We zien dit terug in de gelatenheid waarmee studenten de invoering van het leenstelsel ondergingen. Met als heftigste actie een paar duizend demonstranten op het Haagse malieveld. En aan de lauwe reacties van studentenbonden op de kritische studenten die wel verder durven te gaan.

Het hoger onderwijs zit in een neerwaartse spiraal die moeilijk te doorbreken is. Studenten hebben steeds minder tijd om zich te ontplooien naast hun studie en studeren wordt steeds duurder. Actief verzet brengt studievertraging mee en velen kunnen zich dat niet veroorloven. Studenten raken er aan gewend dat ze door instellingen als nummers worden behandeld.

Maar er is een keerzijde. De bewonderingswaardige minderheid die zich verzet is onervaren en weinig georganiseerd. Dat zie je bijvoorbeeld aan de onhandige manier waarop de bezetters meerdere malen in het nieuws kwamen. In hun presentatie, waardoor veel studenten zich niet vertegenwoordigd voelen door de groep. Sterker nog; die mensen afschrikt en doet besluiten zich niet aan te sluiten bij de actiegroep. Maar, zoals een van de studenten opmerkte op de site van De Volkskrant ‘wij verdienen dan ook geen tonnen per jaar om een universiteit te besturen.’
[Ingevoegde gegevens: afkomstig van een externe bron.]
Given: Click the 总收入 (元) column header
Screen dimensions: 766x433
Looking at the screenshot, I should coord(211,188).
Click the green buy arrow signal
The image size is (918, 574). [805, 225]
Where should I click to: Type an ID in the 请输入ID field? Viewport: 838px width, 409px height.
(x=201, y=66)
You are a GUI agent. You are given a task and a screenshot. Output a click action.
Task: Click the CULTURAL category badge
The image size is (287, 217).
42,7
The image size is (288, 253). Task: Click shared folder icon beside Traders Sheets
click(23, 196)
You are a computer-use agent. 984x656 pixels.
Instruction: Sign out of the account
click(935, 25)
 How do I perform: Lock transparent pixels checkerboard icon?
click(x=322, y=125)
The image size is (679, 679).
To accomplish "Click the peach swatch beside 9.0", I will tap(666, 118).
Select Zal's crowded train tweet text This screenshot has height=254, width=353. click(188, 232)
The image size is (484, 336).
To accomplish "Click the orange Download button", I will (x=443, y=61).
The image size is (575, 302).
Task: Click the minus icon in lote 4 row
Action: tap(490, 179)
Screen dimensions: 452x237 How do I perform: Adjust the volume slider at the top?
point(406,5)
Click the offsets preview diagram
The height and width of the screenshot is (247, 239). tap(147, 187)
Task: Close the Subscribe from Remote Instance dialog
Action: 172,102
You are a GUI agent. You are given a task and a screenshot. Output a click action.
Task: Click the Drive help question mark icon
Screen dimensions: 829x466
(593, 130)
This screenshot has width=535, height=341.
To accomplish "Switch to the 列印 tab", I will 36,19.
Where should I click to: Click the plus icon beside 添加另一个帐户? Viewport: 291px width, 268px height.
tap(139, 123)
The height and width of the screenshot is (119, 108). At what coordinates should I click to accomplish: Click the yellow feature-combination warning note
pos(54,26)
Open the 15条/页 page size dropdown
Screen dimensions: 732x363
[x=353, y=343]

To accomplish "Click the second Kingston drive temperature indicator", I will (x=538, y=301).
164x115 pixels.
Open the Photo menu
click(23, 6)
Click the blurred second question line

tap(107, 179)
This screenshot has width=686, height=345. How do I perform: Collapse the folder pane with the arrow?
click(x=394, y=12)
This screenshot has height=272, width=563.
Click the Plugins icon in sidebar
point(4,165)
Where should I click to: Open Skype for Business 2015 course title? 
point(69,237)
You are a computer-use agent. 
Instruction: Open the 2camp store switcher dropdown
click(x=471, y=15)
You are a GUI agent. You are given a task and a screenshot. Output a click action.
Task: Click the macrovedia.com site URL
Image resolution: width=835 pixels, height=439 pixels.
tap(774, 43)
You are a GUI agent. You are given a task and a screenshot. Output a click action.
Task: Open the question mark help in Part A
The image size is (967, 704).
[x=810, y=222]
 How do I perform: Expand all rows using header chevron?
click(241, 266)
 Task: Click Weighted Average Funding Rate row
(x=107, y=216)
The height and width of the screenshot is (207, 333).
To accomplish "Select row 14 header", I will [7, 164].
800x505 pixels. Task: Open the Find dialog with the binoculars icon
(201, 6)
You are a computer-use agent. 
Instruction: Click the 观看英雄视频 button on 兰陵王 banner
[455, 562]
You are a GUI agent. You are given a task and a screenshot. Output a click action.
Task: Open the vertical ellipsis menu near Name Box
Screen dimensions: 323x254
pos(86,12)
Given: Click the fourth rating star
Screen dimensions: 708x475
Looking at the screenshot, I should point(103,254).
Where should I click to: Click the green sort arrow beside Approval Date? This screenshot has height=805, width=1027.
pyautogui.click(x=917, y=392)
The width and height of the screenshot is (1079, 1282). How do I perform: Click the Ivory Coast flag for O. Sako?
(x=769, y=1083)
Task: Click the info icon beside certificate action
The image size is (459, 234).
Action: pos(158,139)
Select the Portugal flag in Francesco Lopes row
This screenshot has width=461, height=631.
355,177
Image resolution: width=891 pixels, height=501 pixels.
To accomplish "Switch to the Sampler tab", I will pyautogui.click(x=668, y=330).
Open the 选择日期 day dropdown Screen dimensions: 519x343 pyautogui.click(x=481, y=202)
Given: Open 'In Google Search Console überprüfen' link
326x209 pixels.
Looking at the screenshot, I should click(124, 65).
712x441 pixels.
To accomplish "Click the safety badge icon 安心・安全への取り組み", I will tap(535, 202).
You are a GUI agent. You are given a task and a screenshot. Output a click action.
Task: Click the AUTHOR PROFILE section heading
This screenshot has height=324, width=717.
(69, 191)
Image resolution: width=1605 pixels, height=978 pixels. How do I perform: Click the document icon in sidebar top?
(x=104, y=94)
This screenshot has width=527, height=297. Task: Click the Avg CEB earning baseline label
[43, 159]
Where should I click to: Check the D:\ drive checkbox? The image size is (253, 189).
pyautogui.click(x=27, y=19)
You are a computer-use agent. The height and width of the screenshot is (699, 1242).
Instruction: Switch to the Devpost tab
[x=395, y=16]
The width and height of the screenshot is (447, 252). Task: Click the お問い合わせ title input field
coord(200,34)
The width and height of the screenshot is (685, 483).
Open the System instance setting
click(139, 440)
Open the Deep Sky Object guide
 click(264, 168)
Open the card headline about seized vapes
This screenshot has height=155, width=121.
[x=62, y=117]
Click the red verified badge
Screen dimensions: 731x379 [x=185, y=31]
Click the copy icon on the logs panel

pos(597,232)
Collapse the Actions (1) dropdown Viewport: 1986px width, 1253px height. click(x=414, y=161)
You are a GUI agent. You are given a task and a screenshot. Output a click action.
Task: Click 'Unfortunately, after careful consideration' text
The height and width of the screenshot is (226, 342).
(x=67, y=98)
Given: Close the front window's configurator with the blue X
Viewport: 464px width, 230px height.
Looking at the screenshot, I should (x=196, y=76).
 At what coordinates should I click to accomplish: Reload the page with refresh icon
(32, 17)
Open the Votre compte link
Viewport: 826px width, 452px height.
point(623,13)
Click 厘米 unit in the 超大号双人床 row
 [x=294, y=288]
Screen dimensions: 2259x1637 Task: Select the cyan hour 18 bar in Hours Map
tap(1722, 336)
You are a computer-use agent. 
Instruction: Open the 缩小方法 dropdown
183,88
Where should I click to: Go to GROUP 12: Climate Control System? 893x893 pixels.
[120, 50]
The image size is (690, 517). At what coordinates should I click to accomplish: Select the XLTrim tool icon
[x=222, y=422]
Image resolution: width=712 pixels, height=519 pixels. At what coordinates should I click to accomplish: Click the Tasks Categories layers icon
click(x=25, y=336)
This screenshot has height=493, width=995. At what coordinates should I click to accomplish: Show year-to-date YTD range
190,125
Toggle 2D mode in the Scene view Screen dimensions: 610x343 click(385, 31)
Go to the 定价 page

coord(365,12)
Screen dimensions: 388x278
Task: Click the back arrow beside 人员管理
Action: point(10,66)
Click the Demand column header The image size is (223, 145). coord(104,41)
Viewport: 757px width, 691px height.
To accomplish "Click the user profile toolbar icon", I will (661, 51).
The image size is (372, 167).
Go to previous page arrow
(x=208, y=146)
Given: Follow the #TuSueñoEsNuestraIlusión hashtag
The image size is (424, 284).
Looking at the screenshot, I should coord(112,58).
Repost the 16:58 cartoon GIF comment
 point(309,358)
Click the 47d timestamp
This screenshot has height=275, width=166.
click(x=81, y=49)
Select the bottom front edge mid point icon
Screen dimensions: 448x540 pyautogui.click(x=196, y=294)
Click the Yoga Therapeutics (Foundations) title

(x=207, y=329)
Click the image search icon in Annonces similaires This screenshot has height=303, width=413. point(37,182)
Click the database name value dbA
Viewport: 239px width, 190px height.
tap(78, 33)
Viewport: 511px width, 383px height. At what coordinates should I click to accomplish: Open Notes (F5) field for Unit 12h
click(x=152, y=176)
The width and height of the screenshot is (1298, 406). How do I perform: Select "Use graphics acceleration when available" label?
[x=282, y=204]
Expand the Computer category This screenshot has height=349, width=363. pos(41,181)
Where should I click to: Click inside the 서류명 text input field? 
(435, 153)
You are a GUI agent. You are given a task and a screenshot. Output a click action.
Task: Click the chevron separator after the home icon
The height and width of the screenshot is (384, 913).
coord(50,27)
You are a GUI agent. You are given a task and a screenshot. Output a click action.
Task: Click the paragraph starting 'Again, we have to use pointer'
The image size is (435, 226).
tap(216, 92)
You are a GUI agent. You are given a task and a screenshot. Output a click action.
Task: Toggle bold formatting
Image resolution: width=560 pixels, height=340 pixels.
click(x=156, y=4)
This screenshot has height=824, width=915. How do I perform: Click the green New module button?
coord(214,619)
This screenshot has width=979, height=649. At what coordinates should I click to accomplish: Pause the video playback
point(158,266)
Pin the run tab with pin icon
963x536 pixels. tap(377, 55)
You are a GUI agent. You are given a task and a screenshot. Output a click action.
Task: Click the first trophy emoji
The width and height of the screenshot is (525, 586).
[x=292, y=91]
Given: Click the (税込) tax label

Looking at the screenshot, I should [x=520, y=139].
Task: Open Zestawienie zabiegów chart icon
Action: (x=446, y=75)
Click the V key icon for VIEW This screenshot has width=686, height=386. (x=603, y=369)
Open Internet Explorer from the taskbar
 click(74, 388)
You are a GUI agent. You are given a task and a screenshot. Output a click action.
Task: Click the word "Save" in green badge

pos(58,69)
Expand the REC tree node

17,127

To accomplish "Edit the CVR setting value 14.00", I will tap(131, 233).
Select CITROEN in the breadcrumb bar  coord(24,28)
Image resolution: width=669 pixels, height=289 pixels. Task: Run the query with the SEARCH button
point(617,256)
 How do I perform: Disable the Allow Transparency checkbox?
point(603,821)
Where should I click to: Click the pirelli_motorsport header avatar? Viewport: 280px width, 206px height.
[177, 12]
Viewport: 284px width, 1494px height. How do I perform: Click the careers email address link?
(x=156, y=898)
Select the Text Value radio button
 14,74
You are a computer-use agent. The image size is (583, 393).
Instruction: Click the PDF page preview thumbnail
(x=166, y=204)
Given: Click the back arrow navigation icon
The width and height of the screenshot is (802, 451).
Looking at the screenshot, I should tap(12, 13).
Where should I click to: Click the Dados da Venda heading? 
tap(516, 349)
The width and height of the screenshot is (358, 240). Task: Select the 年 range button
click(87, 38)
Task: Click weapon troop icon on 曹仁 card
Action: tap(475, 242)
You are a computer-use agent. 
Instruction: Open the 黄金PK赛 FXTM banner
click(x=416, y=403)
Het is makkelijk om kritiek op het middel, het uiterlijk van anderen en hun manieren te hebben, maar daar schiet niemand iets mee op, en daarmee wordt het doel (beter, minder rendementsgedreven onderwijs) niet bereikt. Daarom is het van belang de discussie te blijven voeren. Niet alleen door de actievoerders, maar ook door de officiële vertegenwoordigers van de studenten en docenten, niet alleen landelijk maar juist ook op de universiteiten en hogescholen zelf.

Laten we hopen dat de Maagdenhuisbezetting de hogeronderwijswereld weer wakker heeft geschud. En dat bestuurders eindelijk inzien dat we in het hoger onderwijs de bodem echt hebben bereikt: de financiering omhoog moet en de inspraak beter zodat er een einde komt aan het rendementsdenken. Studentenbestuurders mogen er best weer eens aan worden herinnerd dat acties die de randen van de wet opzoeken soms nodig zijn om broodnodige veranderingen af te dwingen. Want laten we niet vergeten dat met jarenlang praten weinig resultaten zijn geboekt.